Guidelines for foreign property ads by year-end

Some were lured into buying an overseas property with promises of high returns but have since lost contact with the property investment company. One buyer had believed that his property was sited in a prime area but found out later this was not true.

In the light of some consumers losing more than S$100,000, the Consumers Association of Singapore (CASE) is urging the authorities to review how foreign property developers disclose information to buyers, particularly in advertisements.

At the same time, the Advertising Standards Authority of Singapore (ASAS) has announced that by year end, it will implement new guidelines for advertisements pertaining to investments in financial instruments and property, including foreign properties.

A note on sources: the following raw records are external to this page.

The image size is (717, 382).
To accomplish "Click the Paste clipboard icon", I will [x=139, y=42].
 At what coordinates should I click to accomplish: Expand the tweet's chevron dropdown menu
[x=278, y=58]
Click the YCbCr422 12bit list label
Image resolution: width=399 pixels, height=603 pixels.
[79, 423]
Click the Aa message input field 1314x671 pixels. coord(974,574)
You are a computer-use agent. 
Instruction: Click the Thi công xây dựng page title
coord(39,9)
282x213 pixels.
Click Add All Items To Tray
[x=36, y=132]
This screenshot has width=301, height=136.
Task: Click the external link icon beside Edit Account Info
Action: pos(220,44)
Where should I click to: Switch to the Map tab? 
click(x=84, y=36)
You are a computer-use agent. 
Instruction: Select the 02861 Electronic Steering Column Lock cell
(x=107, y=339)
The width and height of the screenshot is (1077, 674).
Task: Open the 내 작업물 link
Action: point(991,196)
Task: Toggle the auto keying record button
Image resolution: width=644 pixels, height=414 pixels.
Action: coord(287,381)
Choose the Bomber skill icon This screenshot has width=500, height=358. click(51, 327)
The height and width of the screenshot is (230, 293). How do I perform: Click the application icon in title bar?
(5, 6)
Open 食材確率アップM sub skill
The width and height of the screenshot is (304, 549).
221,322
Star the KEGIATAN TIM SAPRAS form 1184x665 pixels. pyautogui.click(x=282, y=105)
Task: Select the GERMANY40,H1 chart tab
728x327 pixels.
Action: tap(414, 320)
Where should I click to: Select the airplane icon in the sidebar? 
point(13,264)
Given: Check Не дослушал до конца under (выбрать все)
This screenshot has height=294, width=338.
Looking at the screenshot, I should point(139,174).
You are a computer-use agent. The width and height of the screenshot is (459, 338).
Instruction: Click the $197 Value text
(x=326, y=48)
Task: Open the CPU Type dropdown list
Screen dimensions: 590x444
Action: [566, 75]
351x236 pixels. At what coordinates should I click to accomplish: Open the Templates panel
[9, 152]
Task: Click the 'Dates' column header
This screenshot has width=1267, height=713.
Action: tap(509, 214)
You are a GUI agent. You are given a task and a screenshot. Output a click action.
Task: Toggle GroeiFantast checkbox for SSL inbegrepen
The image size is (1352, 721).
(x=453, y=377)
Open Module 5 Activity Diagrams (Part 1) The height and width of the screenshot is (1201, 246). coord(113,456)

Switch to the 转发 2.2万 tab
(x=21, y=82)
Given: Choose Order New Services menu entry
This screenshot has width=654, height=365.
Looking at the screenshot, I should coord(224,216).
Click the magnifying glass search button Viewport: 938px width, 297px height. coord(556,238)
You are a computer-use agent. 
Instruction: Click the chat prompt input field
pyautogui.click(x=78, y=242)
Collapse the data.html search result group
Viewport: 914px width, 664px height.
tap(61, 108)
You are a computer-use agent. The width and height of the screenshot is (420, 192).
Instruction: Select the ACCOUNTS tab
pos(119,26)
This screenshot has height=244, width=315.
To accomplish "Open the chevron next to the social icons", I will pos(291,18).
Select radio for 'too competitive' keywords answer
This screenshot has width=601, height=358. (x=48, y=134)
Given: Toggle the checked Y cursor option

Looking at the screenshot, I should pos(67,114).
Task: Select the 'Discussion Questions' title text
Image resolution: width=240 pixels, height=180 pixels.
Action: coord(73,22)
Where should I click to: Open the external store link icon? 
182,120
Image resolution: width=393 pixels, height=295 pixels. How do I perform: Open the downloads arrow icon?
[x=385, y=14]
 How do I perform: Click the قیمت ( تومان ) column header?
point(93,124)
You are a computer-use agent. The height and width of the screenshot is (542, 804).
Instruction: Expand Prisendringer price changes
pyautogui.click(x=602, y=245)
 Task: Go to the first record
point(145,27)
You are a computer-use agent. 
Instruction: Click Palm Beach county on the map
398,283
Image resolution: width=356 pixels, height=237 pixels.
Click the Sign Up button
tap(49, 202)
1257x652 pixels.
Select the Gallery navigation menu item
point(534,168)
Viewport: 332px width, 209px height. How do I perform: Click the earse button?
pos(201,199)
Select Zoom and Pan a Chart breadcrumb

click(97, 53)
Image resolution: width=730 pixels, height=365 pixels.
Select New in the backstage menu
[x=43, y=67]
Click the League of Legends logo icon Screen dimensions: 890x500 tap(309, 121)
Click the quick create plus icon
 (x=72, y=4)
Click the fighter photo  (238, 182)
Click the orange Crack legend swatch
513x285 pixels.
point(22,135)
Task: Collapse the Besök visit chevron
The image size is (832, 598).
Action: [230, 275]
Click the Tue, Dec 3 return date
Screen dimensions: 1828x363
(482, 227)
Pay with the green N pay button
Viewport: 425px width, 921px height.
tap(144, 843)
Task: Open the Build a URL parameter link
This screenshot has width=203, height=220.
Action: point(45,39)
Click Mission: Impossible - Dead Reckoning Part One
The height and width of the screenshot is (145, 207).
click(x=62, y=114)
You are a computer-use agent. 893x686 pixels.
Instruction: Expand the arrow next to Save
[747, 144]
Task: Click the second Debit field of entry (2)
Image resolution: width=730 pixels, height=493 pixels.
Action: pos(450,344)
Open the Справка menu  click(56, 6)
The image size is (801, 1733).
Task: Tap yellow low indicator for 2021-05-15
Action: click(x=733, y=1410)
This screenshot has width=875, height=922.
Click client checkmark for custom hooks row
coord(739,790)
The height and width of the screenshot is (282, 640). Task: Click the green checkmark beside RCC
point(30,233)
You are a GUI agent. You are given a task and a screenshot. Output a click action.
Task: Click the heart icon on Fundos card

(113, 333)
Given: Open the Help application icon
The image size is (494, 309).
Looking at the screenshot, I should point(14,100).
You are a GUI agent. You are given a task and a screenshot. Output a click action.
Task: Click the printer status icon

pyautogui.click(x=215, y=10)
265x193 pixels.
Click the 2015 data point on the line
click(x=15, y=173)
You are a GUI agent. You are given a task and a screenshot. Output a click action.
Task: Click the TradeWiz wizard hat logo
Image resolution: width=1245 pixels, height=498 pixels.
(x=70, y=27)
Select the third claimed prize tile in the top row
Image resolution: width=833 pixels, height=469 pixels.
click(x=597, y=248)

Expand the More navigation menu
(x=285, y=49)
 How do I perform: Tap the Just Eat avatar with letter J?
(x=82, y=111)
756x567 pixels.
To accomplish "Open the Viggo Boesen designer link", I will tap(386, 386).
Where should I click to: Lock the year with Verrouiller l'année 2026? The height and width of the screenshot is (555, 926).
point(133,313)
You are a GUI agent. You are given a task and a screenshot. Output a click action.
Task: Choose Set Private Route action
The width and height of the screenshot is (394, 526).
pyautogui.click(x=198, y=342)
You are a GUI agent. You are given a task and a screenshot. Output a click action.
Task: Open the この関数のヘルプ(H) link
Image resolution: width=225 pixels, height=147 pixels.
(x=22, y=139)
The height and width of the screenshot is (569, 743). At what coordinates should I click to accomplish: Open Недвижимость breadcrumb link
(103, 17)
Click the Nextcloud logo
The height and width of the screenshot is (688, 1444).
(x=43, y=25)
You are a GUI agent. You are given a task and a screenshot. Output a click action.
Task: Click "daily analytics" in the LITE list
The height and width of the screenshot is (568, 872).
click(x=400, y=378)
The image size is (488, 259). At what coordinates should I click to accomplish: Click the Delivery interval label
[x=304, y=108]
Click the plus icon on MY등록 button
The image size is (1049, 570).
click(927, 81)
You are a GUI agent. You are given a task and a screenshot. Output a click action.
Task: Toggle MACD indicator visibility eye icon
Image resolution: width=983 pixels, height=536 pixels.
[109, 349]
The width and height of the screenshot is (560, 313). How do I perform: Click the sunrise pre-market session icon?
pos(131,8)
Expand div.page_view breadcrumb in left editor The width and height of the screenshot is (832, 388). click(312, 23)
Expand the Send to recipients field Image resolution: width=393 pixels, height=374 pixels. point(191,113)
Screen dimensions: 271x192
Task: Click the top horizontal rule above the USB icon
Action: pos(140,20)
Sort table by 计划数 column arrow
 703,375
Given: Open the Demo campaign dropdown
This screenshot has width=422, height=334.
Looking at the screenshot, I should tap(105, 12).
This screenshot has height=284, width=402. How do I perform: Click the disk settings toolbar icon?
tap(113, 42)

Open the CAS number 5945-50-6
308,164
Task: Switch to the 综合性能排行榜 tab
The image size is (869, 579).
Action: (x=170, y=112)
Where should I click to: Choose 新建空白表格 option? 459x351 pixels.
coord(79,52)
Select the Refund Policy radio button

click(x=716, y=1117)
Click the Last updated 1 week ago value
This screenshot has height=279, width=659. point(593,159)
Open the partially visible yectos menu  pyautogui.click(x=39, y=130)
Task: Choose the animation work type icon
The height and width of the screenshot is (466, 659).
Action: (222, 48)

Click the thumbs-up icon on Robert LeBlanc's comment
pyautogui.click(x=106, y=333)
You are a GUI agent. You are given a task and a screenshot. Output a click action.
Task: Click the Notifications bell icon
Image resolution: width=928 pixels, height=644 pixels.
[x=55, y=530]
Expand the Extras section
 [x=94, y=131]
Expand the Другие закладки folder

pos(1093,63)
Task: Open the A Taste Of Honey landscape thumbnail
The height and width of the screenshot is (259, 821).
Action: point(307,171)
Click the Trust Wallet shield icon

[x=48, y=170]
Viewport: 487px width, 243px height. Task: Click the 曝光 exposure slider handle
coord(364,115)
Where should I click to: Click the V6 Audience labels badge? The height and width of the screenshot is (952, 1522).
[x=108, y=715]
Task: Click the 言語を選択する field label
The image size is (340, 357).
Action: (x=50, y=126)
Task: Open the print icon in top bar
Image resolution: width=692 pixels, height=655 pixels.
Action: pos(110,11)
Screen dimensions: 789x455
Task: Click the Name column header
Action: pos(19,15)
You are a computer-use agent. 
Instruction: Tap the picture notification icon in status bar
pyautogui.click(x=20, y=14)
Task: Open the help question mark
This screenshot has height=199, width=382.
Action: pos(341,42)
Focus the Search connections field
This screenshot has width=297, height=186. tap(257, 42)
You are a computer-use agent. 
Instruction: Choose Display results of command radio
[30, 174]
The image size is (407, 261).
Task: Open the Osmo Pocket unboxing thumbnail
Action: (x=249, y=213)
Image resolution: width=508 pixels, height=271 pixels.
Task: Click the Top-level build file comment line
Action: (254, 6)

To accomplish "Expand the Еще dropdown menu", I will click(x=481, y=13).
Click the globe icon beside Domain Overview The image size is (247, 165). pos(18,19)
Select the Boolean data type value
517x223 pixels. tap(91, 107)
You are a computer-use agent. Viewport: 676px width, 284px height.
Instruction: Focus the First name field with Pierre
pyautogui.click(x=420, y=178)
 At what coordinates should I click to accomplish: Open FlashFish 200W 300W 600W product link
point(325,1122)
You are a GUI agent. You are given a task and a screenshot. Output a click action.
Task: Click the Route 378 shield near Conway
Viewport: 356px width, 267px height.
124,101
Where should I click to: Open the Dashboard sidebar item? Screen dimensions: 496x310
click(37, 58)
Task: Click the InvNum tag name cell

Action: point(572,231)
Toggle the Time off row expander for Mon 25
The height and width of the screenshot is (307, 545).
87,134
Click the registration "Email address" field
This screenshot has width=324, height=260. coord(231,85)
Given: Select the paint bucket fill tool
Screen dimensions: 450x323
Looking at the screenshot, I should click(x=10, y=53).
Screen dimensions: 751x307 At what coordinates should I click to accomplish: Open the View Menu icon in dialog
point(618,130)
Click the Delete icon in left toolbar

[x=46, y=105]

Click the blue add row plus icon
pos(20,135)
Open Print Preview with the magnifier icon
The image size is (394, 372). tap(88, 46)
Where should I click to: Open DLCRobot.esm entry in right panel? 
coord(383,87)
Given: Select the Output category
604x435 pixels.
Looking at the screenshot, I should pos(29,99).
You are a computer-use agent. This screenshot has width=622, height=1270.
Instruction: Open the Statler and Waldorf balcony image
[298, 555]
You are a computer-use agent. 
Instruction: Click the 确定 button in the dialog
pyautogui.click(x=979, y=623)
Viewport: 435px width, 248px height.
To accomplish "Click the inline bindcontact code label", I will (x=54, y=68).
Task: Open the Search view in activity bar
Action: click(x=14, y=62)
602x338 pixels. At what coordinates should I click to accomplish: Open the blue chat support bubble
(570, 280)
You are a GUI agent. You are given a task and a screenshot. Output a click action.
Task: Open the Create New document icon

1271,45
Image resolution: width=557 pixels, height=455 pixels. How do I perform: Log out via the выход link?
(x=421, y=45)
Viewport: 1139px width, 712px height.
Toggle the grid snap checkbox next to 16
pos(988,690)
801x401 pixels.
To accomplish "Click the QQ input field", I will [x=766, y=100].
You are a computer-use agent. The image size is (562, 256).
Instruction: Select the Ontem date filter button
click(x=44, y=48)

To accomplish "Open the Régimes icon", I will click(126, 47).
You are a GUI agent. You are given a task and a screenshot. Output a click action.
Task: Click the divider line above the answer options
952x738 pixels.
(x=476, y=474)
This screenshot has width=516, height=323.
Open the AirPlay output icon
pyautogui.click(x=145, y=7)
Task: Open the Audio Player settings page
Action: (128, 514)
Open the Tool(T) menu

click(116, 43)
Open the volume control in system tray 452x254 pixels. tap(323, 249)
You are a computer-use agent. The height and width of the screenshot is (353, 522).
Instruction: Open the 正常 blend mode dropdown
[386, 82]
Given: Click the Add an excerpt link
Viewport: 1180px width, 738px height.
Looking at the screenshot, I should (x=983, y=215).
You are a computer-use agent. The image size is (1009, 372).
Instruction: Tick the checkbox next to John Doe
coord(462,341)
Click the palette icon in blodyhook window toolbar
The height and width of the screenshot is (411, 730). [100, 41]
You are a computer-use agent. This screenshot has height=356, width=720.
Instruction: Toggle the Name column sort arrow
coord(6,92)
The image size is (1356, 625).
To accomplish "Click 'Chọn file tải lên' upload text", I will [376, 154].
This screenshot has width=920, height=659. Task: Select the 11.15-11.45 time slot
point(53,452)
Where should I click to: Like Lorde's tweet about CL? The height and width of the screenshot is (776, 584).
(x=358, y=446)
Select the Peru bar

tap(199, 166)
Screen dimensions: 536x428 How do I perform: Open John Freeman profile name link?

CASE has received 13 complaints – seven last year and six in 2013 – from consumers regarding their purchases of foreign properties in Malaysia, the Philippines, India, New Zealand and Canada. A similar number of complaints were made in previous years.

“(Foreign developers) should commit to truthful and honest claims and not make misleading or false representations to investors in order to sell their properties,” said CASE president Lim Biow Chuan, who noted a “recent proliferation” of adverts for foreign property.

“Such advertisements often make positive claims about the investment value of properties and the potential returns, but they seldom clearly disclose the risks and the legal and regulatory framework involved in foreign markets which are very different to Singapore.”

In a media release on Monday (May 4), CASE suggested that developers selling foreign properties here should provide informative fact sheets to investors to include the developer’s financial standing and a proper valuation of the property, among other things.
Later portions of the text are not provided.